“Reasonable chance” has no hard quantitative definition to my knowledge and I realize I violated my own caveat of using Kent’s estimation language by saying that. So there’s really not a solid platform to discuss that because I messed that up by even using that language. :D

Edit: Turns out I don’t use that language? LMK what you are referencing.

I don’t fully understand the second part of your comment, here’s my response given my interpretation, happy to adjust if I got it wrong.

Given the “88%” likelihood, the panel concedes that they will be wrong 12% of the time. The only real thing to measure is calibration, which is, how closely their accuracy (the % correct) is to their stated confidence (the % the believe they’ll be correct). If that’s what you’re saying: yes! There is nothing to measure on track record, because there isn’t one yet.

Going through this link will make this point of calibration very clear.

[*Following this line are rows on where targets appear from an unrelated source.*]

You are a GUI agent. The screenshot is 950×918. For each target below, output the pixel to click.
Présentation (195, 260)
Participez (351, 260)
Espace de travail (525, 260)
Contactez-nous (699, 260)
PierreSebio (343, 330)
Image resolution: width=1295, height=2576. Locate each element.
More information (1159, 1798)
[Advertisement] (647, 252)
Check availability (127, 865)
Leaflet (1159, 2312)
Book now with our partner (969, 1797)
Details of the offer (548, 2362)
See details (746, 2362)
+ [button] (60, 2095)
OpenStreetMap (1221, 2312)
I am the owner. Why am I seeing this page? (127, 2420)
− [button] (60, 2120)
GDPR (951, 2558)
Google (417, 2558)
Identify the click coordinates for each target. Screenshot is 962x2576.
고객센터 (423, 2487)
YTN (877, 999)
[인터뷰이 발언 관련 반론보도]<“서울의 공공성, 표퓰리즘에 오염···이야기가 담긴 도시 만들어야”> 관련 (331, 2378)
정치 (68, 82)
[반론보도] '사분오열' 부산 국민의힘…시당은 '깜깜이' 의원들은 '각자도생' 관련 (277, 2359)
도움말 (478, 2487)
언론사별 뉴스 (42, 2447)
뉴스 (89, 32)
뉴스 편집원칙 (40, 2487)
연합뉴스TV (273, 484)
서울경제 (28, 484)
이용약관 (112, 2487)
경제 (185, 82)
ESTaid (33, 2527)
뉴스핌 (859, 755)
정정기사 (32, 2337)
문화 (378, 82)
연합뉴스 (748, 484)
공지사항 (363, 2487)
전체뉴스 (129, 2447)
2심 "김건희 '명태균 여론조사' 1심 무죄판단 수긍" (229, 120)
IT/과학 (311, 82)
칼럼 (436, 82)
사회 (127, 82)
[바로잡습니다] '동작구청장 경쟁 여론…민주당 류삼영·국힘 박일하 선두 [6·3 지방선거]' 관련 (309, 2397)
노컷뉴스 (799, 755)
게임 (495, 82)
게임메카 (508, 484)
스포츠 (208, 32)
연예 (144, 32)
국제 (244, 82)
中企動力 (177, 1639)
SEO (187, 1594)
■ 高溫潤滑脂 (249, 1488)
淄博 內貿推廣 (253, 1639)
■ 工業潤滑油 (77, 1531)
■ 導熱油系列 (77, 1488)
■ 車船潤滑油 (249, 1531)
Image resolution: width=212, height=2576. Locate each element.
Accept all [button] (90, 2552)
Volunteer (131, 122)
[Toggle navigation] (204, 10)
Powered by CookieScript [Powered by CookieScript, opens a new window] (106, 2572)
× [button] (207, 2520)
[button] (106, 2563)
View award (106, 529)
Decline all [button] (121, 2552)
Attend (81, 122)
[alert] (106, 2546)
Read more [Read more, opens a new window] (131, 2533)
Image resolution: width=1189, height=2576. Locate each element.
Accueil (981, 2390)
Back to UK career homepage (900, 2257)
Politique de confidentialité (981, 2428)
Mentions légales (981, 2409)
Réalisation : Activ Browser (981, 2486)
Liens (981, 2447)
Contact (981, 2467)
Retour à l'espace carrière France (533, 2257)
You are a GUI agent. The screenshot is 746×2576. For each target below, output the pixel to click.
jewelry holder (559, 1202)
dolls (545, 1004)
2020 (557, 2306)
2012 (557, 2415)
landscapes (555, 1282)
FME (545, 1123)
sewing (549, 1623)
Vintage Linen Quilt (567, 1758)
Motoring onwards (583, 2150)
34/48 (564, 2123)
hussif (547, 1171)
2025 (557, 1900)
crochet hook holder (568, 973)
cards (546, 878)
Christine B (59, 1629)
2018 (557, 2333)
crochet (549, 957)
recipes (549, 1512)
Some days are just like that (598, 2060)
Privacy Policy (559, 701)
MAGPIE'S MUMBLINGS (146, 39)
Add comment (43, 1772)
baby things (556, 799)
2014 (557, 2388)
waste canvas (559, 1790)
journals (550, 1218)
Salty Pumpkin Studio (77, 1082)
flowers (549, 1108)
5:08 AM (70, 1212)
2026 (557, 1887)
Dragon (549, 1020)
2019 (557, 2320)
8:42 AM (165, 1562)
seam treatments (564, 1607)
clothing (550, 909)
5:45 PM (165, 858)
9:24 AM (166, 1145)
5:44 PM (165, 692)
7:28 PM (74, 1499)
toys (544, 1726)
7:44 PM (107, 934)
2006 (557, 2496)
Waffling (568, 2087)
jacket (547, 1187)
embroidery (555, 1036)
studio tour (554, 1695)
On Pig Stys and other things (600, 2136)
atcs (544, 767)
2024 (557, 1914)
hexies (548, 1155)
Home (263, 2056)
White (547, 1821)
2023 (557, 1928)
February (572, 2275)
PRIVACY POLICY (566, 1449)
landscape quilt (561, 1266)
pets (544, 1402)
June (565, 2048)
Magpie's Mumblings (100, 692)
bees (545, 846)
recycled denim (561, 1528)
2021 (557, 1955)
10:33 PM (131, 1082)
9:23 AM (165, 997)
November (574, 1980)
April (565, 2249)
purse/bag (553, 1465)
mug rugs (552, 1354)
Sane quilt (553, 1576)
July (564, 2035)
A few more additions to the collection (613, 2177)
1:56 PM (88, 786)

If they have never been wrong on 70% or more confidence, then that is an issue with underconfidence and would demand work towards recalibration. 70% should mean 30% failure. So I think my viewpoint of your comment is that it confuses track records with calibration, sort of like the Anchorman joke of “60% of the time it works every time” but not entirely. In this case, if 70% certainty always turns out correct, there’s a larger problem(?).

That said — given enough telemetry to supply a model, yes, this stuff can be modeled automatically. However, there will always be a forecaster to adjust a complex model. Otherwise we wouldn’t have the field of operational meteorology, even data rich models of complex issues need to be adjusted routinely by a human.

This is overall a recent subject for me, so happy to be pointed towards other arguments and not really speaking with authority here.